▶ EXERCISE OBJECTIVE
Pictures are to be left out, and every entry repeated exactly.

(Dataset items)
· · · · ·

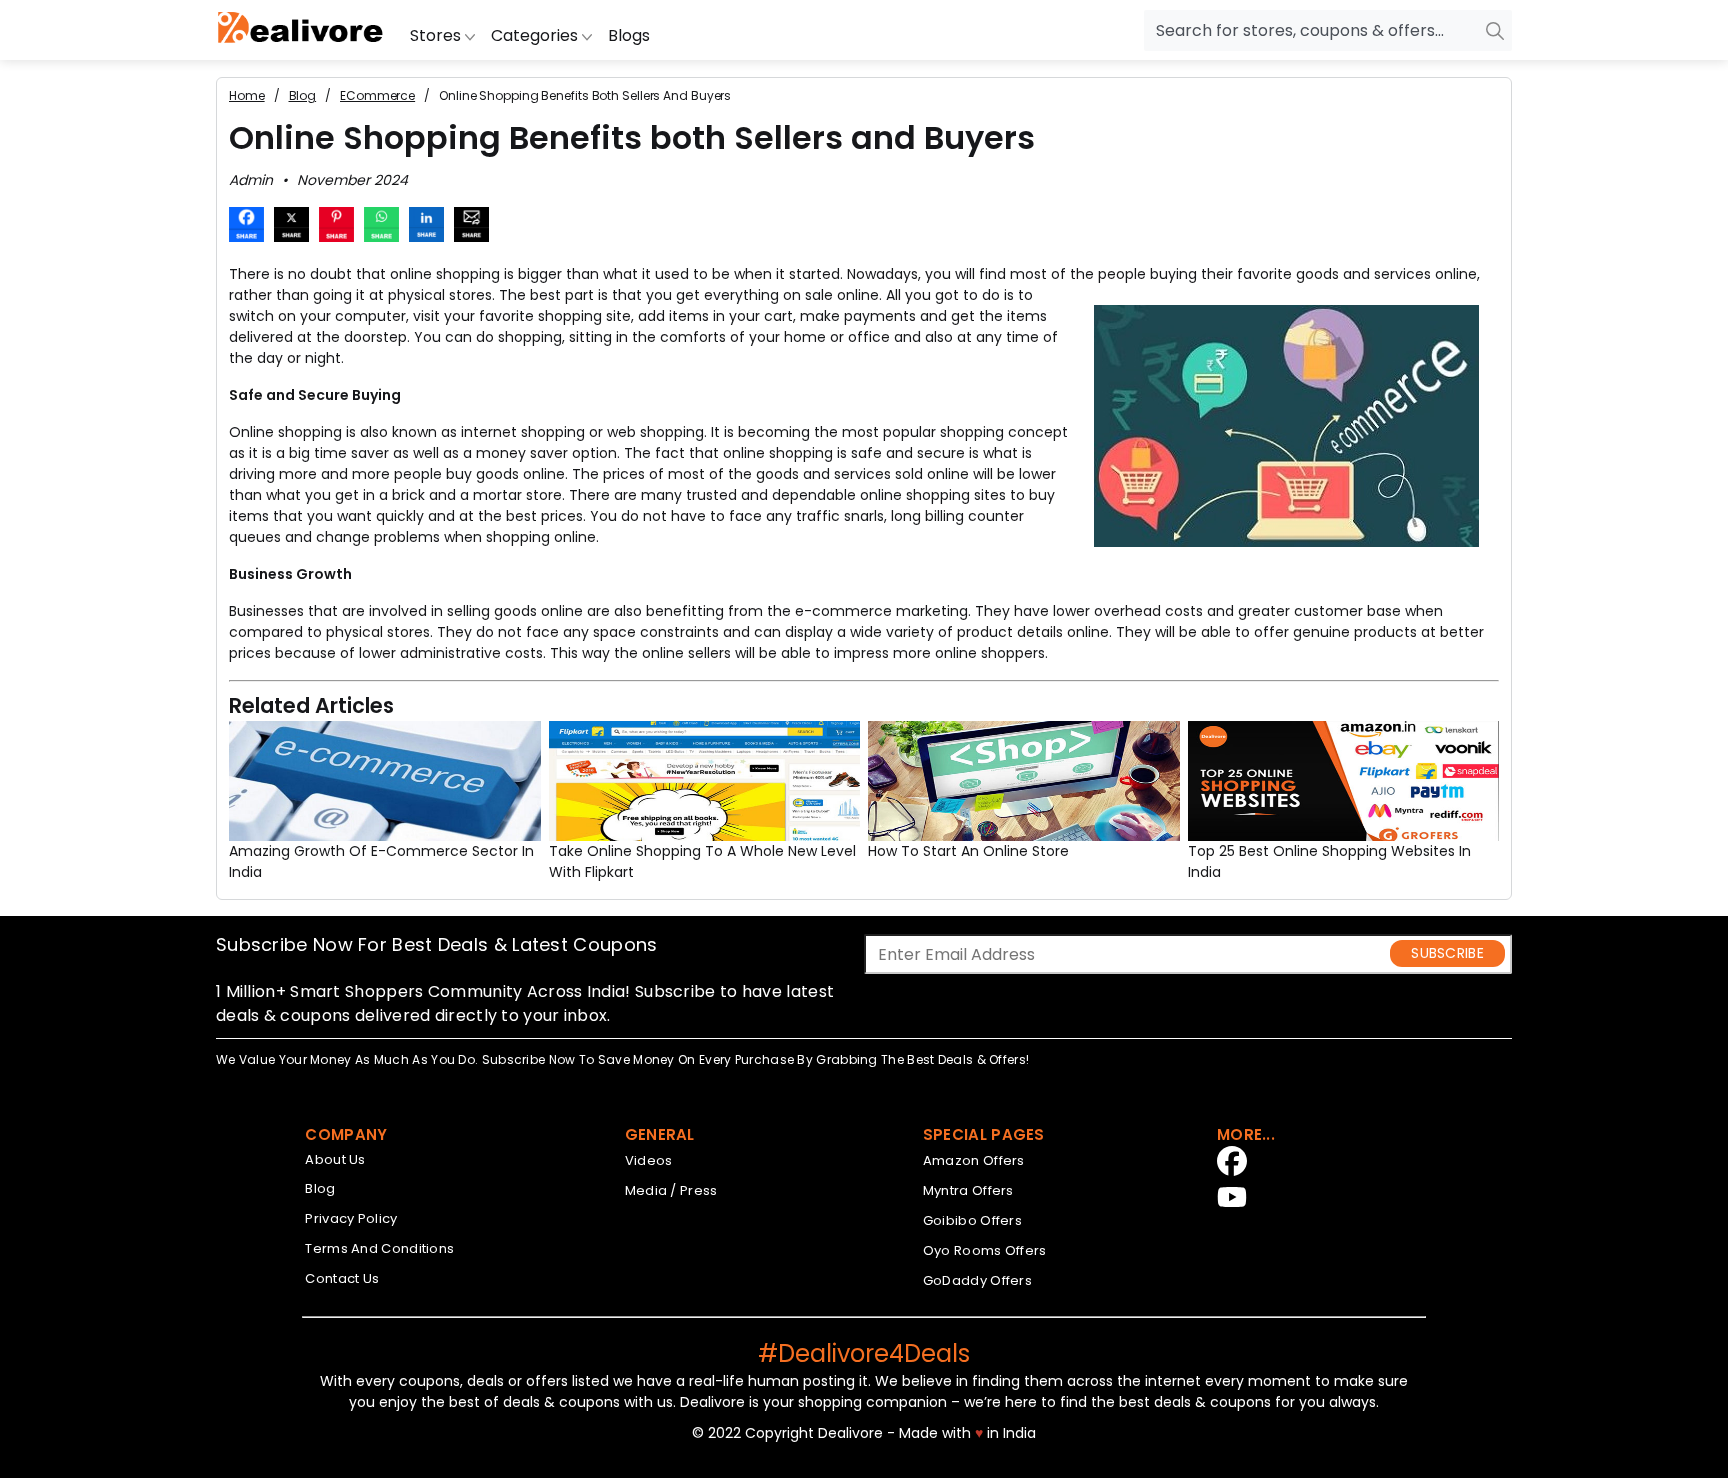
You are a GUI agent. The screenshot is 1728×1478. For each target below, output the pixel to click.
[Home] (301, 30)
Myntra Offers (968, 1190)
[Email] (471, 227)
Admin (251, 180)
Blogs (629, 35)
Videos (649, 1160)
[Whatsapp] (381, 227)
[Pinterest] (336, 227)
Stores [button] (437, 35)
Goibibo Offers (972, 1220)
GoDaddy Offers (977, 1280)
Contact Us (342, 1278)
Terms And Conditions (379, 1248)
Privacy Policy (351, 1218)
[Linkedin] (426, 227)
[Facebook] (246, 227)
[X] (291, 227)
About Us (335, 1159)
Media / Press (671, 1190)
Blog (320, 1188)
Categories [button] (536, 35)
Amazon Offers (974, 1160)
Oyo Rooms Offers (985, 1250)
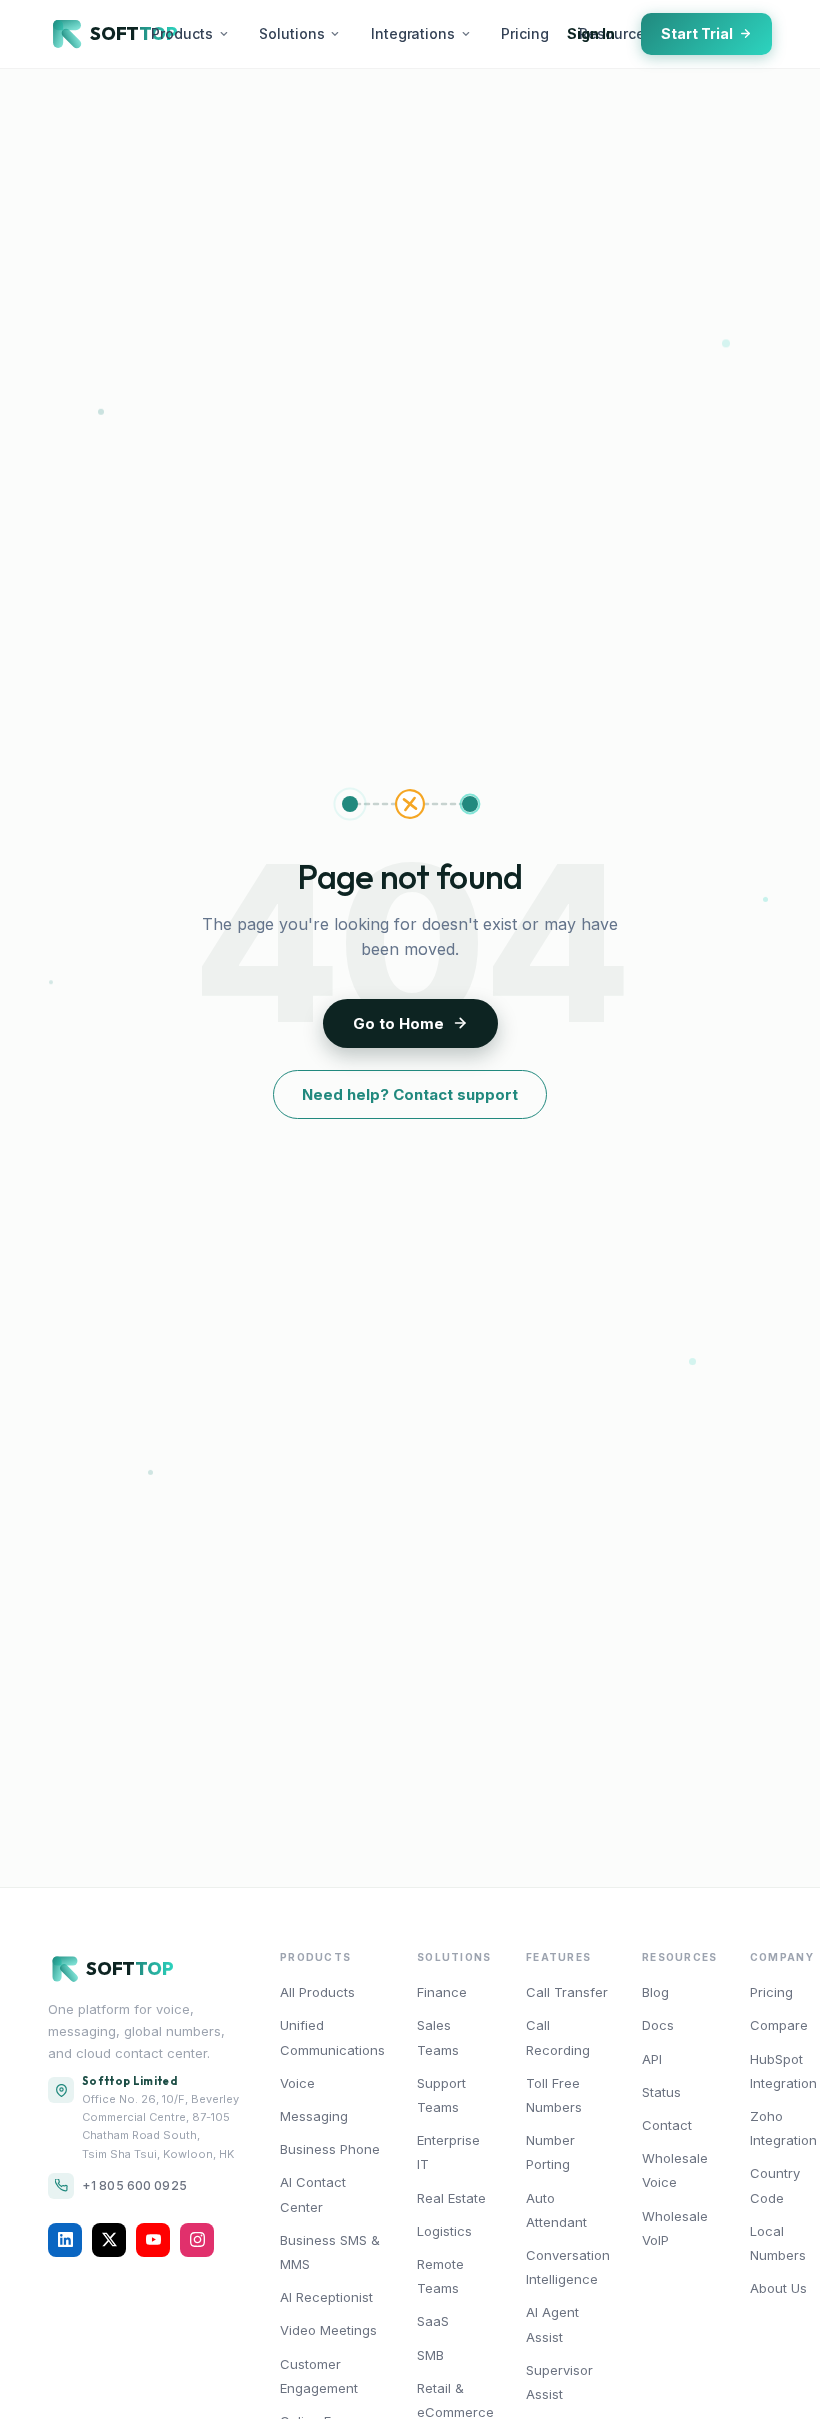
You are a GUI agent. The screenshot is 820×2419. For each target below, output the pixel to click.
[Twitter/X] (109, 2240)
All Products (317, 1992)
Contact (667, 2125)
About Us (778, 2288)
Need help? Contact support (410, 1094)
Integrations (413, 33)
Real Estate (451, 2198)
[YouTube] (153, 2240)
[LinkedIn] (65, 2240)
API (652, 2059)
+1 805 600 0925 (134, 2185)
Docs (658, 2025)
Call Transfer (567, 1992)
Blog (655, 1992)
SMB (430, 2355)
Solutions (292, 33)
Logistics (444, 2231)
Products (182, 33)
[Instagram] (197, 2240)
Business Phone (330, 2149)
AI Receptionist (326, 2297)
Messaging (314, 2116)
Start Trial (697, 33)
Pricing (525, 33)
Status (661, 2092)
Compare (779, 2025)
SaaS (433, 2321)
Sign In (591, 33)
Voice (297, 2083)
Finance (442, 1992)
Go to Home (398, 1023)
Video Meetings (328, 2330)
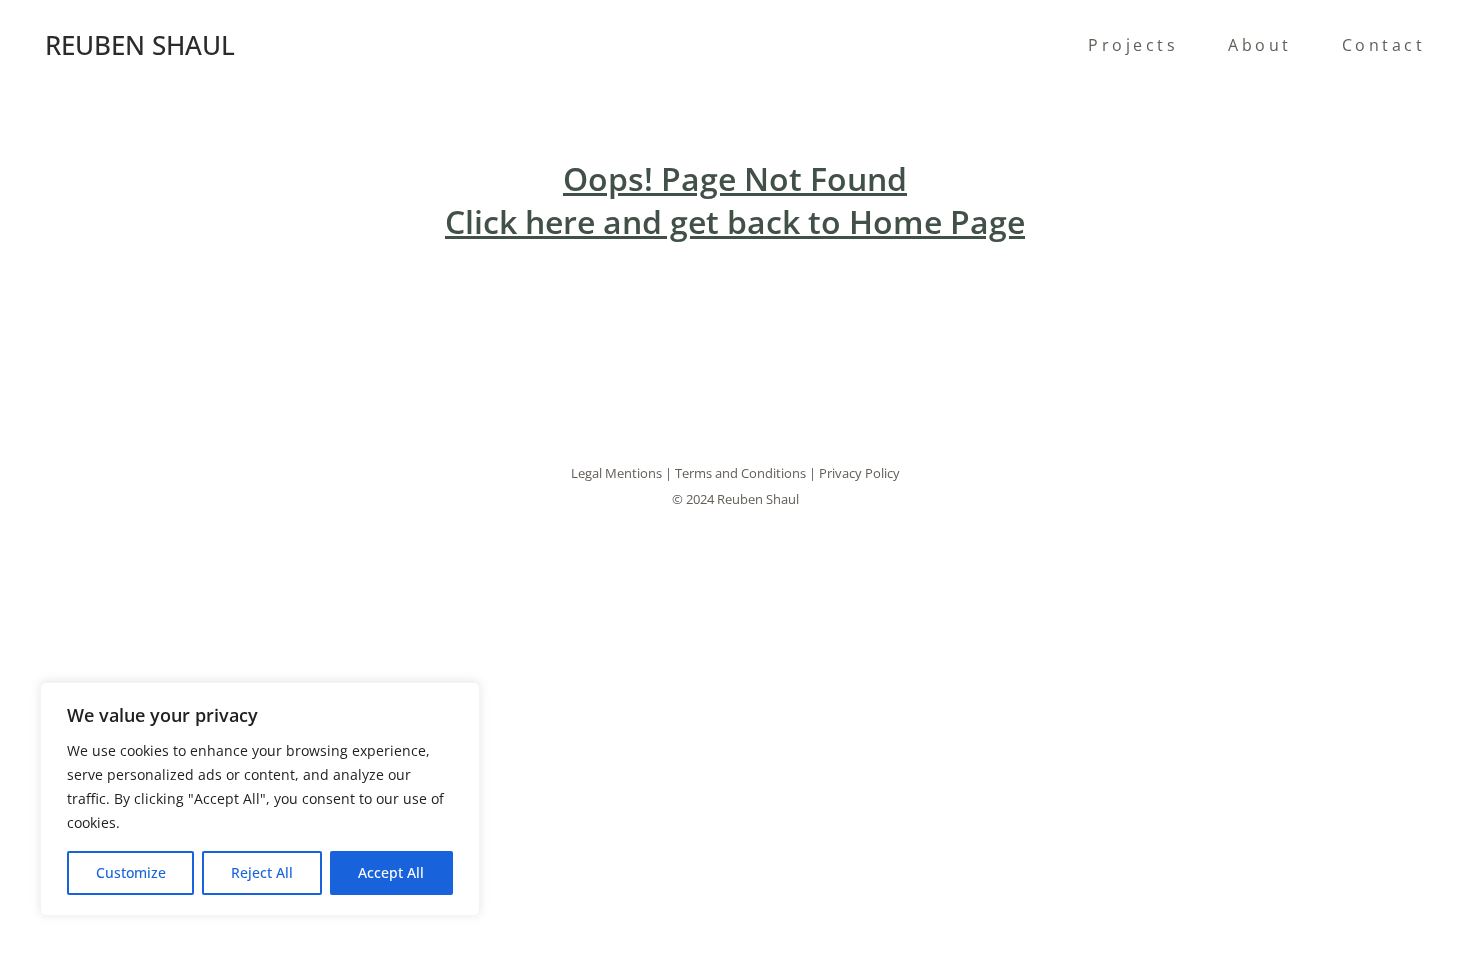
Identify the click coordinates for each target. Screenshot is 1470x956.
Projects (1133, 45)
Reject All (262, 872)
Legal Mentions (616, 473)
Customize (131, 872)
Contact (1384, 45)
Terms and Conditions (740, 473)
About (1260, 45)
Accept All (391, 872)
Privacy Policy (859, 473)
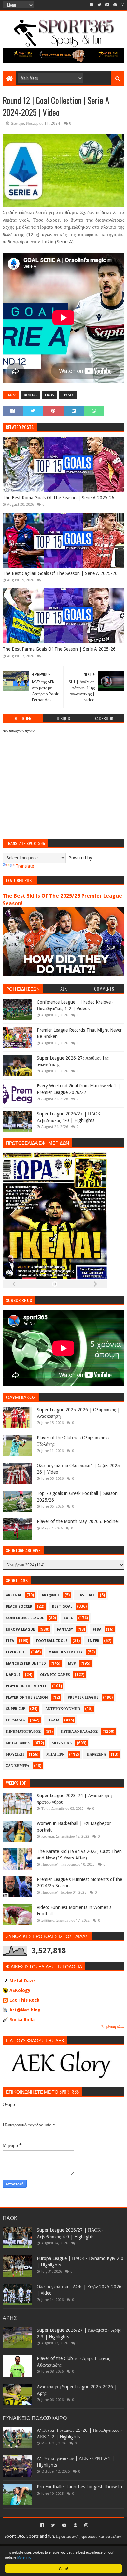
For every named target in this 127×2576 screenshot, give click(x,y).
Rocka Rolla (22, 2019)
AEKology (20, 1990)
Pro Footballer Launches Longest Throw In (79, 2486)
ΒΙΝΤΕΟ (30, 395)
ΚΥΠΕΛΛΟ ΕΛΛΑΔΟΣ (79, 1732)
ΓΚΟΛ (49, 395)
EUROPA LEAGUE (20, 1629)
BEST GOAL (62, 1607)
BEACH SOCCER (19, 1607)
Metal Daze (22, 1980)
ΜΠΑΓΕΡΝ (55, 1754)
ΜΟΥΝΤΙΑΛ (62, 1743)
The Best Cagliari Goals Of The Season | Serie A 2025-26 (60, 573)
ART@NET (51, 1595)
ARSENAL (14, 1595)
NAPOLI (13, 1675)
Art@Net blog (25, 2009)
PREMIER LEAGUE (83, 1697)
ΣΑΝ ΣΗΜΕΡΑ (17, 1766)
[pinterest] (115, 5)
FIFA (10, 1641)
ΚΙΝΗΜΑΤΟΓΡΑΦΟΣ (23, 1732)
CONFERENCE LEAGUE (25, 1618)
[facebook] (92, 5)
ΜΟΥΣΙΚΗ (15, 1754)
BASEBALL (86, 1595)
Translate (25, 866)
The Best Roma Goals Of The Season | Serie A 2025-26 (58, 497)
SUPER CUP (15, 1709)
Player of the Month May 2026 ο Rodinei (78, 1521)
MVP (72, 1663)
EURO (69, 1618)
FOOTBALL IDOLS (52, 1641)
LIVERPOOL (16, 1652)
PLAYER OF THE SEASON (27, 1697)
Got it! (63, 2568)
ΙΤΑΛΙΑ (68, 395)
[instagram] (122, 5)
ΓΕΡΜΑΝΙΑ (15, 1720)
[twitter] (99, 5)
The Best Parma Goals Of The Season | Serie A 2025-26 (59, 649)
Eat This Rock (24, 2000)
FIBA (97, 1629)
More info (24, 2557)
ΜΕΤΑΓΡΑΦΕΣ (18, 1743)
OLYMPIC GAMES (55, 1675)
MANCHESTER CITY (66, 1652)
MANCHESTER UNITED (26, 1663)
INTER (93, 1641)
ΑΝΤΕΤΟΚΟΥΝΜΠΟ (62, 1709)
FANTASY (65, 1629)
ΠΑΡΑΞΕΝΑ (96, 1754)
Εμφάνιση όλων (112, 2027)
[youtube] (107, 5)
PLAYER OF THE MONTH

· · · · ·

▶ TASK SOLUTION
You are a GUI agent. The screenshot is 1728×1478. For each target below, output the pixel to click.
[Home] (301, 30)
Myntra Offers (968, 1190)
[Email] (471, 227)
Admin (251, 180)
Blogs (629, 35)
Videos (649, 1160)
[Whatsapp] (381, 227)
[Pinterest] (336, 227)
Stores [button] (437, 35)
Goibibo Offers (972, 1220)
GoDaddy Offers (977, 1280)
Contact Us (342, 1278)
Terms And Conditions (379, 1248)
Privacy Policy (351, 1218)
[Linkedin] (426, 227)
[Facebook] (246, 227)
[X] (291, 227)
About Us (335, 1159)
Media / Press (671, 1190)
Blog (320, 1188)
Categories [button] (536, 35)
Amazon Offers (974, 1160)
Oyo Rooms Offers (985, 1250)
You are a GUI agent. The screenshot is 820×2419. For each target below, output the pixel to click.
[Twitter/X] (109, 2240)
All Products (317, 1992)
Contact (667, 2125)
About Us (778, 2288)
Need help? Contact support (410, 1094)
Integrations (413, 33)
Real Estate (451, 2198)
[YouTube] (153, 2240)
[LinkedIn] (65, 2240)
API (652, 2059)
+1 805 600 0925 (134, 2185)
Docs (658, 2025)
Call Transfer (567, 1992)
Blog (655, 1992)
SMB (430, 2355)
Solutions (292, 33)
Logistics (444, 2231)
Products (182, 33)
[Instagram] (197, 2240)
Business Phone (330, 2149)
AI Receptionist (326, 2297)
Messaging (314, 2116)
Start Trial (697, 33)
Pricing (525, 33)
Status (661, 2092)
Compare (779, 2025)
SaaS (433, 2321)
Sign In (591, 33)
Voice (297, 2083)
Finance (442, 1992)
Go to Home (398, 1023)
Video Meetings (328, 2330)
Identify the click coordinates for each target. Screenshot is 1470x956.
Projects (1133, 45)
Reject All (262, 872)
Legal Mentions (616, 473)
Customize (131, 872)
Contact (1384, 45)
Terms and Conditions (740, 473)
About (1260, 45)
Accept All (391, 872)
Privacy Policy (859, 473)
For every named target in this 127×2576 screenshot, give click(x,y).
Rocka Rolla (22, 2019)
AEKology (20, 1990)
Pro Footballer Launches Longest Throw In (79, 2486)
ΒΙΝΤΕΟ (30, 395)
ΚΥΠΕΛΛΟ ΕΛΛΑΔΟΣ (79, 1732)
ΓΚΟΛ (49, 395)
EUROPA LEAGUE (20, 1629)
BEST GOAL (62, 1607)
BEACH SOCCER (19, 1607)
Metal Daze (22, 1980)
ΜΠΑΓΕΡΝ (55, 1754)
ΜΟΥΝΤΙΑΛ (62, 1743)
The Best Cagliari Goals Of The Season | Serie A 2025-26 (60, 573)
ART@NET (51, 1595)
ARSENAL (14, 1595)
NAPOLI (13, 1675)
Art@Net blog (25, 2009)
PREMIER LEAGUE (83, 1697)
ΣΑΝ ΣΗΜΕΡΑ (17, 1766)
[pinterest] (115, 5)
FIFA (10, 1641)
ΚΙΝΗΜΑΤΟΓΡΑΦΟΣ (23, 1732)
CONFERENCE LEAGUE (25, 1618)
[facebook] (92, 5)
ΜΟΥΣΙΚΗ (15, 1754)
BASEBALL (86, 1595)
Translate (25, 866)
The Best Roma Goals Of The Season | Serie A 2025-26 (58, 497)
SUPER CUP (15, 1709)
Player of the Month May 2026 ο Rodinei (78, 1521)
MVP (72, 1663)
EURO (69, 1618)
FOOTBALL IDOLS (52, 1641)
LIVERPOOL (16, 1652)
PLAYER OF THE SEASON (27, 1697)
Got it! (63, 2568)
ΙΤΑΛΙΑ (68, 395)
[instagram] (122, 5)
ΓΕΡΜΑΝΙΑ (15, 1720)
[twitter] (99, 5)
The Best Parma Goals Of The Season | Serie A 2025-26 (59, 649)
Eat This Rock (24, 2000)
FIBA (97, 1629)
More info (24, 2557)
ΜΕΤΑΓΡΑΦΕΣ (18, 1743)
OLYMPIC GAMES (55, 1675)
MANCHESTER CITY (66, 1652)
MANCHESTER UNITED (26, 1663)
INTER (93, 1641)
ΑΝΤΕΤΟΚΟΥΝΜΠΟ (62, 1709)
FANTASY (65, 1629)
ΠΑΡΑΞΕΝΑ (96, 1754)
Εμφάνιση όλων (112, 2027)
[youtube] (107, 5)
PLAYER OF THE MONTH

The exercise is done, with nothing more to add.